Quand ma belle mère, qui vient une fois par an chez nous, m’appelle pour me dire qu’elle a calé son planning de visite… »Est ce que ça te va ? ». Comment te dire…

Quand l’enfance me revient comme un boomerang dans la gueule et que la petite fille saigne de ce qui n’est pas cicatrisé.

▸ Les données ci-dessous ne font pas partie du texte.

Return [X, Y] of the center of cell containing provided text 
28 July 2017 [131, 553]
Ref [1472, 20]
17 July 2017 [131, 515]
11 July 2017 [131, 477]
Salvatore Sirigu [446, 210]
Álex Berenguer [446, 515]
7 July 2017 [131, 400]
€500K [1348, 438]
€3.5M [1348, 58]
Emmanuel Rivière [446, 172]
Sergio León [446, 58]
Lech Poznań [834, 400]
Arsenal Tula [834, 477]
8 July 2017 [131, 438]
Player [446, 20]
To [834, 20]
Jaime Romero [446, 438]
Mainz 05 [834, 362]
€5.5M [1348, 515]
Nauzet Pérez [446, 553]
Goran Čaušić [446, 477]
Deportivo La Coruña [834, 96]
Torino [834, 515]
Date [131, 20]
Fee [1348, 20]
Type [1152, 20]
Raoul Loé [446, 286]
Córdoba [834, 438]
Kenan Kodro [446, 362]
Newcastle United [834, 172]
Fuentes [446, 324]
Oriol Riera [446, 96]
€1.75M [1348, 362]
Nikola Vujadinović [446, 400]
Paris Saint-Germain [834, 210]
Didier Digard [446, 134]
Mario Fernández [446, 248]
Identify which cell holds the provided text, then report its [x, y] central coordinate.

Quand l’injustice est tellement grande et criante mais que personne ne bouge (pas même moi).

Quand je constate que pour avoir des nouvelles, c’est à moi d’appeler. Tout le temps, invariablement.

Quand je n’ai pas de solution pour moi, quand je tourne en rond, quand je me sens « improductive ».

Quand je suis en période down. Fatiguée, le cheveu plat, l’œil de qui se défrise, la bouche en banane inversée (down quoi).

Quand j’entends les infos (pourtant à dose hyper homéopathique) et qu’elles me flinguent (où va l’humanité bordel de marde ????)

Quand je ne pense qu’à manger et surtout du sucré….

Je mange l’absence, je mange les doutes, je mange les peurs, je mange le vide.

(Sinon, tout va bien t’inquiète 😉

Not yet

Je suis rentrée, j’ai descendu tout le chocolat, jeté les derniers médicaments et rangé les ordonnances.

J’ai pensé à ma grand-mère maternelle qui a eu 10 enfants et n’en désirait pas la moitié, à ma grand-mère paternelle qui a 19 ans, a tout fait pour se « faire passer » son fils unique. J’ai pensé à ma marraine, aujourd’hui décédée, qui il y a 50 ans a eu sa fille adorée à l’âge de 39 ans.

Je me suis sentie vide. Aussi vide que le sont mes cellules.

Vide et lasse. Une semaine que je ne dors presque pas. Tiraillée entre cette décision professionnelle à prendre et l’angoisse des résultats.

J’ai pensé à mon corps, mis à rude épreuve, à l’anesthésie dont je me remets difficilement.

J’ai pensé à ces 3 couples qui comme nous ce jour là entraient pour la première ou pour la énième fois dans l’aventure.

J’ai pleuré. Fort. Comme je le fais dans ces moments de terrible angoisse où tout semble flou et nébuleux. Infiniment douloureux.

Je n’ai accusé personne. Ni la vie, ni un Dieu, ni nous.

Et puis j’ai respiré un grand coup. Parce que la vie, malgré tout, est partout et qu’il faut composer avec. Continuer.

Ce ne sera pas pour cette fois.

Nous ne serons pas parents.

C’est comme une punition, une maltraitance, un droit qu’on nous retire.

C’est comme un rendez vous manqué avec la vie, avec notre famille. C’est comme une impression de quelque chose qui se dérobe sous mes pieds mais qui me laisse tenir debout, chancelante, meurtrie, aphone.